Is something as simple as a lack of writing talent on the right the reason so many conservative bloggers got fooled by “Tanya”? Uninspired writers are more likely to scrape the bottom of the barrel for anything that can fill a column before deadline. This month alone, Breitbart.com took a complete, absolute nobody”a random moron named Monica Foy with only 20 Twitter followers”and turned her into a story of the week because she tweeted something disrespectful about a slain police officer. Similarly, a slew of conservative sites took an obviously satirical YouTube video by a young would-be humorist named Pupinia Stewart and presented it as proof of a decline in American educational standards.
But good conservative bloggers, the ones who care about their work, also got fooled by Goldberg. I pegged “Tanya” as a phony the moment I read “her” first piece, but it was only when I started to see genuinely good writers taking the bait that I began alerting editors to the fakery. In March of this year I had the Times of Israel pull one of Goldberg’s fakes only because I couldn”t talk sense into an otherwise excellent conservative writer who was about to embarrass herself by falling for the fraud. And I wrote about one of Goldberg’s personas, “Dinah Silverstein,” here at Taki’s, calling the nonexistent leftist a “fictitious, over-the-top caricature created by an Internet troll.”
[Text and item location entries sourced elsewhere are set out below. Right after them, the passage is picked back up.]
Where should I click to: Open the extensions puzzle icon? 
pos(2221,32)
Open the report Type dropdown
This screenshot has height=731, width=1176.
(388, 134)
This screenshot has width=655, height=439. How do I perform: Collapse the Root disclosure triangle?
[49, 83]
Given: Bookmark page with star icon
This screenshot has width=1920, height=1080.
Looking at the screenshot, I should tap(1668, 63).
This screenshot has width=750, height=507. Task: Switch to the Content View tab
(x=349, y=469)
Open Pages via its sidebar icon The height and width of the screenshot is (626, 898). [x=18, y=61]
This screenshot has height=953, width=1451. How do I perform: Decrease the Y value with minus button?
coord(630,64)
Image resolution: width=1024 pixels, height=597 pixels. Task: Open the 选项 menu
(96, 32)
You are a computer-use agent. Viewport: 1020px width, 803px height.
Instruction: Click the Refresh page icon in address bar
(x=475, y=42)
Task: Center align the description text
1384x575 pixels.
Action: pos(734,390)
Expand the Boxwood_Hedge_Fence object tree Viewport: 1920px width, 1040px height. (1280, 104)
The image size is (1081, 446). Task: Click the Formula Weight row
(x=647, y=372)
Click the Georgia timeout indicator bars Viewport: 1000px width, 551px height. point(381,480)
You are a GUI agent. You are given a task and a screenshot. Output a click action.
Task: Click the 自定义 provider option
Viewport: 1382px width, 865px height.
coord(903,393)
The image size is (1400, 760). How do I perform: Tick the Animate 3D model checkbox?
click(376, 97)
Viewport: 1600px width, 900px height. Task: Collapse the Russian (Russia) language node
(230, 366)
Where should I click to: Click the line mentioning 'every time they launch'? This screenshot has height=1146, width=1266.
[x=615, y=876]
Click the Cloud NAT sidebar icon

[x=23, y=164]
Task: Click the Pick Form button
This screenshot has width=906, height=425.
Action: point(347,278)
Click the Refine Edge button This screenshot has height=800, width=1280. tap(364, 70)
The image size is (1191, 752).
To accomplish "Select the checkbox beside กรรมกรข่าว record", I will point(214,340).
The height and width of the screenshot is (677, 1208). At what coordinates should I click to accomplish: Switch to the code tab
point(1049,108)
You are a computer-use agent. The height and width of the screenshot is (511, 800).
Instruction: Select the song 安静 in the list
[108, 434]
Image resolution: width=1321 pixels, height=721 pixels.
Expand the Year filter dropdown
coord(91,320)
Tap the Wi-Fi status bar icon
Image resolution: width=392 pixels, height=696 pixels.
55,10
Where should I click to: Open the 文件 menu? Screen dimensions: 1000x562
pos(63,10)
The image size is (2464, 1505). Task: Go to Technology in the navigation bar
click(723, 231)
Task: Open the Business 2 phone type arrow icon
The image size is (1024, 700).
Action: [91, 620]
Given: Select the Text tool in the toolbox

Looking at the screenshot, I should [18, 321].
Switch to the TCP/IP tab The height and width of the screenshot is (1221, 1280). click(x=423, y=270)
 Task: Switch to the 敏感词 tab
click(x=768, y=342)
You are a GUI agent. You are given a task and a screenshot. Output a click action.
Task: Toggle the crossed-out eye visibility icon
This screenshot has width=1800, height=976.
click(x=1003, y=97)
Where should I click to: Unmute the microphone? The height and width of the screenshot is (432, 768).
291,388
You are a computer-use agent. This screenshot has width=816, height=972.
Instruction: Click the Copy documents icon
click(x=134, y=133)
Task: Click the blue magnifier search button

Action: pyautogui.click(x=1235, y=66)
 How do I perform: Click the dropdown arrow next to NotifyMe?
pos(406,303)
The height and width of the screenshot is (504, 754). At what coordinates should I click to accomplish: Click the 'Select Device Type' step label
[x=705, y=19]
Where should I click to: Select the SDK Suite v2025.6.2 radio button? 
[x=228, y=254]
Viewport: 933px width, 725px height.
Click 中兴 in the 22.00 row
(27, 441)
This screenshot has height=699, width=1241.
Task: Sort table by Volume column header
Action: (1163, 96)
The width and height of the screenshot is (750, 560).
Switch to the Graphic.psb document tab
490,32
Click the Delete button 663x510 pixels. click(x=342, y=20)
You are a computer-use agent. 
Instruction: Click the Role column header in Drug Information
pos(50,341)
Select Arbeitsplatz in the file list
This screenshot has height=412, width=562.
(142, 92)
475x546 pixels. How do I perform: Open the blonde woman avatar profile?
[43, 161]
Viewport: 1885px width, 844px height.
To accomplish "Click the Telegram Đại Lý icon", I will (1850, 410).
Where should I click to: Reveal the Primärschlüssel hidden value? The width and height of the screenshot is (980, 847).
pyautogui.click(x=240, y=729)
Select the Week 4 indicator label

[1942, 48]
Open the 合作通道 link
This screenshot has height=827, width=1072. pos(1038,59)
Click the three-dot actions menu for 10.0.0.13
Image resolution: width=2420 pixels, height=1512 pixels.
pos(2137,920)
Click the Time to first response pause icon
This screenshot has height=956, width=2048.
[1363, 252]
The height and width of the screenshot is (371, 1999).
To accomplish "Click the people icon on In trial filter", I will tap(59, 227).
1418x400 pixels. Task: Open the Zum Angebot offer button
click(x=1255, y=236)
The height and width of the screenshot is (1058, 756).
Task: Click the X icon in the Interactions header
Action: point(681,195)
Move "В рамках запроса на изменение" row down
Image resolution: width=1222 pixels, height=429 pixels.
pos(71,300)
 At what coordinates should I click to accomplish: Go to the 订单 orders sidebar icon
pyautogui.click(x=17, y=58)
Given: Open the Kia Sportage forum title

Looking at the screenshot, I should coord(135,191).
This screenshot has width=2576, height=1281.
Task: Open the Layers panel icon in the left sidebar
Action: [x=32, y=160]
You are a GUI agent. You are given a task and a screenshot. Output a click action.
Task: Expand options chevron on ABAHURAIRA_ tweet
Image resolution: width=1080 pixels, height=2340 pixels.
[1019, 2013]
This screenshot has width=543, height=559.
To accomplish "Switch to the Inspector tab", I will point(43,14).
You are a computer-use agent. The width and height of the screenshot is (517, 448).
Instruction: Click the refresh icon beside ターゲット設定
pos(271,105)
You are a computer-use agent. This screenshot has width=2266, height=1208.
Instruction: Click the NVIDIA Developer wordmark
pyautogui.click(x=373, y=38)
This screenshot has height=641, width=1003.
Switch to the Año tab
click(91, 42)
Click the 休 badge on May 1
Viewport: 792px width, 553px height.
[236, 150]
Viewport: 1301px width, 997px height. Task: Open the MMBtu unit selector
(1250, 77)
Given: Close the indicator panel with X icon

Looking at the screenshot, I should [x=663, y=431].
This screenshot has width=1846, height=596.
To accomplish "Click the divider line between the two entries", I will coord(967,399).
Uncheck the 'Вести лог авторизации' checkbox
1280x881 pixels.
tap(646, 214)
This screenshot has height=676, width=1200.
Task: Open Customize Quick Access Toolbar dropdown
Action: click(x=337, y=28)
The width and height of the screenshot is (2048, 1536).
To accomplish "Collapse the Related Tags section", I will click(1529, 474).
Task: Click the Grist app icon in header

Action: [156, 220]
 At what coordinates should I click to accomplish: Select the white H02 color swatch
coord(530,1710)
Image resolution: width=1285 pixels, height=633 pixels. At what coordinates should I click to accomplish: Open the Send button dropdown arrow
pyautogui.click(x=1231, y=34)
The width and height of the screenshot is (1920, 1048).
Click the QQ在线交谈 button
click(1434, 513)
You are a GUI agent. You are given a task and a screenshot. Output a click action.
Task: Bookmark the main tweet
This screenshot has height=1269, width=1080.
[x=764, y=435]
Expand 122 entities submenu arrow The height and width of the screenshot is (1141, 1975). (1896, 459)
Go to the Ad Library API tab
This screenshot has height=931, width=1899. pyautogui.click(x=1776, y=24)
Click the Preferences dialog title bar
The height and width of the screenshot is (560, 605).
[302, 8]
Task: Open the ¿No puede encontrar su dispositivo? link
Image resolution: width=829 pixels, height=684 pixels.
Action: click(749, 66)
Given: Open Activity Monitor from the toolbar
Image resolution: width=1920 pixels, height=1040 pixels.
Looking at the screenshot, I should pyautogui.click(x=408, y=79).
Maybe I caught on quickly because it takes a devious Jew to know one. That still doesn”t answer the question of why Goldberg was so successful in his ruse. For perspective, I decided to turn to one of the greatest Internet trolls in history, “EugeneNix,” a friend of mine. Nix was one of the masterminds behind the “CoonTown” caper that nearly brought Reddit to its knees (“CoonTown” was a purposely offensive subreddit engineered to expose Reddit’s leftist bias, and laugh as you might at the name, it made national headlines).
Nix, it turns out, knew Goldberg (to whatever extent any troll can know another troll). They interacted online as moderators of CoonTown (Nix was unaware of Goldberg’s illegal endeavors). I asked Nix to give me his opinion of his former colleague:
He was a competent troll, but also a stupid one. Playing around pretending to be an ISIS leader setting up terror attacks is not exactly something I would ever expect to result in a good outcome. Judging by his behavior before his arrest, he seemed like he was on the path to going full-out sperg [troll slang for Asperger’s] retard. Looks like it went farther than I realized. The whole thing is pretty strange considering I”m at a loss for what his motivations were other than autism or chaos. A good troll pits human stupidity against itself to goad idiots into being hysterical. It helps maintain a hostile environment for low-quality, low-information people. And to be completely honest, there’s the “howling at the moon” factor that cannot be discounted by any means. It’s fun to poke humorless ideologues with sticks.
But why were conservatives such easy prey?
Conservatives (well, the GOP) thought running John McCain in 2008 would somehow not end with everybody laughing at them, so I”m going to have to consider that maybe the IQ average is just not as high as it ought to be. I”ve suspected that whites are more gullible, and trolling seems to support that, though the internet is mostly white people looking at cat pictures to begin with.